For those who do manage to reach health facilities, care is often too expensive even though it is supposed to be free.

In Khost, in the east of the country, and in the capital, Kabul, roughly half the people surveyed by MSF borrowed money or sold what they could to pay for medicines or doctors' fees during a recent illness.

'Black hole of information' on non-urban healthcare

When we first arrived in Boost Hospital in Helmand province in 2009, we found a hospital that existed on paper only. There were very few patients and a basement full of expensive medical equipment that lay unused.

Five years later, we hospitalise almost 2,000 patients a month and see more than 5,000 people in the emergency room. We see that if you provide free, quality care, people will come.

On the other hand, we face a huge frustration working only in cities. People face many obstacles to reach us and we have little to no access to people living in the districts and villages. This is true of most international organisations and not only for health.

There is very little visibility on what is happening in the country outside the main cities. It’s really a black hole of information. We have to wonder if basic medical services even exist in some areas.

Although our survey was conducted last year, we have absolutely no reason to believe the situation has improved since then. In fact, this summer, or “fighting season” our medical teams in both Helmand and Kunduz – which had been considered one of the more stable provinces over the past few years – treated numerous people with complex and serious injuries caused by the escalation in fighting.

Clearly, optimistic discussions about state building and reconstruction overlook the harsh reality for Afghans still trapped in a volatile country. Discussions underway about Afghanistan's future must recognise and address unmet humanitarian and medical needs.

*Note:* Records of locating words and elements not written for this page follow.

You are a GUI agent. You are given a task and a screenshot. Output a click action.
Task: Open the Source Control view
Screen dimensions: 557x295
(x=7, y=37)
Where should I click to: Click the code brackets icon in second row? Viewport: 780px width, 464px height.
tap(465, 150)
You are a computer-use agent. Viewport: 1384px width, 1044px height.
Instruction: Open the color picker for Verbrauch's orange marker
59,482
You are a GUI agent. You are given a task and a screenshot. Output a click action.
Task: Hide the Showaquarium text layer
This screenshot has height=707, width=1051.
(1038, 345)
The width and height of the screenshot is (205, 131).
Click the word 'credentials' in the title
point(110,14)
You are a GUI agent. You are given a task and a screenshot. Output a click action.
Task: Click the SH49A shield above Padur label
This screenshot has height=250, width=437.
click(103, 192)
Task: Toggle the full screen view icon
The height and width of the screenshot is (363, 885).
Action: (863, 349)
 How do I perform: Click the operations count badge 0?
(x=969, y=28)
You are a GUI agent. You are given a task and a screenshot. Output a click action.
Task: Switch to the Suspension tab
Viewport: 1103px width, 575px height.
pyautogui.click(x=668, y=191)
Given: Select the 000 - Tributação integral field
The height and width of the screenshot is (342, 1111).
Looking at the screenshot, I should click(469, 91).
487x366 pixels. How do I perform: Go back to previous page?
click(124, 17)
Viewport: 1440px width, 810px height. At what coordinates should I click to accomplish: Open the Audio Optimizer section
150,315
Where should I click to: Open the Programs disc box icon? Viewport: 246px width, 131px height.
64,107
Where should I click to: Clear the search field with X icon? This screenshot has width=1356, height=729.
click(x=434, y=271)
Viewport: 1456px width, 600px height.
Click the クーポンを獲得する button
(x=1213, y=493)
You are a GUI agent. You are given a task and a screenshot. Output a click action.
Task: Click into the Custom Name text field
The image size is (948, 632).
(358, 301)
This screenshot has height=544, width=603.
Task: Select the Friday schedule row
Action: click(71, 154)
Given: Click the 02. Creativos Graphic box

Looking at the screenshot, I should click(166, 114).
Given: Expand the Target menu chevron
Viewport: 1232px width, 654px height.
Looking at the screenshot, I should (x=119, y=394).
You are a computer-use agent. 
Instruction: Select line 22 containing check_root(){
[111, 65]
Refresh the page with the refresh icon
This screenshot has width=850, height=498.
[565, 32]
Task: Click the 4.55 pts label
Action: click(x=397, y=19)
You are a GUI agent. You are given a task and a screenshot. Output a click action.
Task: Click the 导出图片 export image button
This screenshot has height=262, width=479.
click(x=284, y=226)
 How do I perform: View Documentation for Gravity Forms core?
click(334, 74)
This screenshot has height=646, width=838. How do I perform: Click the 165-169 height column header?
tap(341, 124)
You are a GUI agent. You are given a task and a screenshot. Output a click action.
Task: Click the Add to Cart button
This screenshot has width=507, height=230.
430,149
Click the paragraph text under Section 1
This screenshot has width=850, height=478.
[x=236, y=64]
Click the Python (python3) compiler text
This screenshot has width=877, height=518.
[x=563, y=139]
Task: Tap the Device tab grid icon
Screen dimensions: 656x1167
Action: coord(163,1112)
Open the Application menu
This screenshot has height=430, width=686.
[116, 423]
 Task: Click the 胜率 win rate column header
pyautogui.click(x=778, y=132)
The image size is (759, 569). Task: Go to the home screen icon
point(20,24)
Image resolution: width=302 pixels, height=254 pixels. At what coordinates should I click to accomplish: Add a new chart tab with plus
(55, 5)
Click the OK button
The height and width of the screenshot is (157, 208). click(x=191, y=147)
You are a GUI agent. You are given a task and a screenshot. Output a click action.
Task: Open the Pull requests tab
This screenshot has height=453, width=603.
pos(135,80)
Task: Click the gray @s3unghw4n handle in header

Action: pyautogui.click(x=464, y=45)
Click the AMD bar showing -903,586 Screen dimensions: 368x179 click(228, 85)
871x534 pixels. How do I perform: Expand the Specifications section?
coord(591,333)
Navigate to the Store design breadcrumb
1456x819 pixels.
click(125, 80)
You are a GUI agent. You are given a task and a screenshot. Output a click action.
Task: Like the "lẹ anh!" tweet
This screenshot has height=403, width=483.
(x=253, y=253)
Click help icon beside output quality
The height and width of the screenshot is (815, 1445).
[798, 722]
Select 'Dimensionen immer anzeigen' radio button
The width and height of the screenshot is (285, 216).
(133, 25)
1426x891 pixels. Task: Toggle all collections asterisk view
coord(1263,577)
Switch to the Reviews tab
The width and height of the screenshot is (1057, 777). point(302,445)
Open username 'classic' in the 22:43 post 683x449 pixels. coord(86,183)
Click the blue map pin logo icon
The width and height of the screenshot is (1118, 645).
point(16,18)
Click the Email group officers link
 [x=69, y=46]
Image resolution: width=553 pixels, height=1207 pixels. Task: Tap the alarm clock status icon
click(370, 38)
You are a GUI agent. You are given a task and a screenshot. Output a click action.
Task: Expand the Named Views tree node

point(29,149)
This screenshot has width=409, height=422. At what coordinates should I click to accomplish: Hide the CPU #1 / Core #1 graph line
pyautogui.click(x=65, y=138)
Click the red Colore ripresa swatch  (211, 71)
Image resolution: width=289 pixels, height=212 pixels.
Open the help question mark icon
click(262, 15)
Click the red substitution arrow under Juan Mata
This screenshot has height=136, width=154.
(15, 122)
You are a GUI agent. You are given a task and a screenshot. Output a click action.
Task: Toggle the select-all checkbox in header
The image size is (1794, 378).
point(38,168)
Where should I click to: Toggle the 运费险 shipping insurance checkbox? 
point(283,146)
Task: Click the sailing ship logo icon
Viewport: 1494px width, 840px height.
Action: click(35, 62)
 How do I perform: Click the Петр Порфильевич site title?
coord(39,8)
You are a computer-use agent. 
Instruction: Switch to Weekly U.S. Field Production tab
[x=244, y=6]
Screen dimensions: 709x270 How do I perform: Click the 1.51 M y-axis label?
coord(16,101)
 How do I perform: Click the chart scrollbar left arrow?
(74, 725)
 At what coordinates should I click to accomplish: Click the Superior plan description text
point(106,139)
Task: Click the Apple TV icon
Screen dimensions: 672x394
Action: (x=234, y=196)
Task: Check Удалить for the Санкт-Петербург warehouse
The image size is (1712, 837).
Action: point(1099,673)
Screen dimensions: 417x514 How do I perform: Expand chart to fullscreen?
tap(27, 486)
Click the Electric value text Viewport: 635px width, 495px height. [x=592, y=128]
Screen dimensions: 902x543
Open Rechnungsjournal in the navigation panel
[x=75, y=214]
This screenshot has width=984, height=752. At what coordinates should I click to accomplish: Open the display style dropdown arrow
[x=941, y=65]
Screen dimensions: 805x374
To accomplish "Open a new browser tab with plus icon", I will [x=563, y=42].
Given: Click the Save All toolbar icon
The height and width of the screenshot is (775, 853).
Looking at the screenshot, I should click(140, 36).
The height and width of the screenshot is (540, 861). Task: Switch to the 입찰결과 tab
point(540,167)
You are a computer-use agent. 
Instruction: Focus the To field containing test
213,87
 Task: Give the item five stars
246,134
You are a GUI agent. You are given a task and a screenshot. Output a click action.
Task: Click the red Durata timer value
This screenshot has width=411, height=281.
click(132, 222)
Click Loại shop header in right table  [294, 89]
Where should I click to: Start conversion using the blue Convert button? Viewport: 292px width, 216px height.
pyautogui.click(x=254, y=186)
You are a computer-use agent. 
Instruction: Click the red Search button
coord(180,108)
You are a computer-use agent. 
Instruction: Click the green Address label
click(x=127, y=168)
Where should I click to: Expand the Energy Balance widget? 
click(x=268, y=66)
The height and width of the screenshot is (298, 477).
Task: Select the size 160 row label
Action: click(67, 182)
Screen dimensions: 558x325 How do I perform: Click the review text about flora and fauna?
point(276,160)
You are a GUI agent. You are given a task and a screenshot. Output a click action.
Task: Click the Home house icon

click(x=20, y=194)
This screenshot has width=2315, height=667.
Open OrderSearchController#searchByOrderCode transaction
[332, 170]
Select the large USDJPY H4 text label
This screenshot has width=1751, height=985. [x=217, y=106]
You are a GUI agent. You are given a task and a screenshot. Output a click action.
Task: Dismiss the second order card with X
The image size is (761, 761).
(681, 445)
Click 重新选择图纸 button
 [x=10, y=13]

Politically driven aid unhelpful

A lot of the money that has poured into Afghanistan over the last 13 years has been used to develop so-called ‘quick impact’ projects aimed at winning the support of the Afghan population and furthering military objectives.

Meanwhile, areas of no strategic value did not benefit from the same investment, and consistently appear at the bottom of the priority list despite prevalent needs.

When humanitarian aid is politically driven, it drifts dangerously far from meeting real needs on the ground. While rebuilding states, reinforcing capacities and creating systems is important work, it cannot replace the principled approach to humanitarian aid in a country that’s far from stable.

The war may be almost over for international troops, but it’s certainly not for Afghans.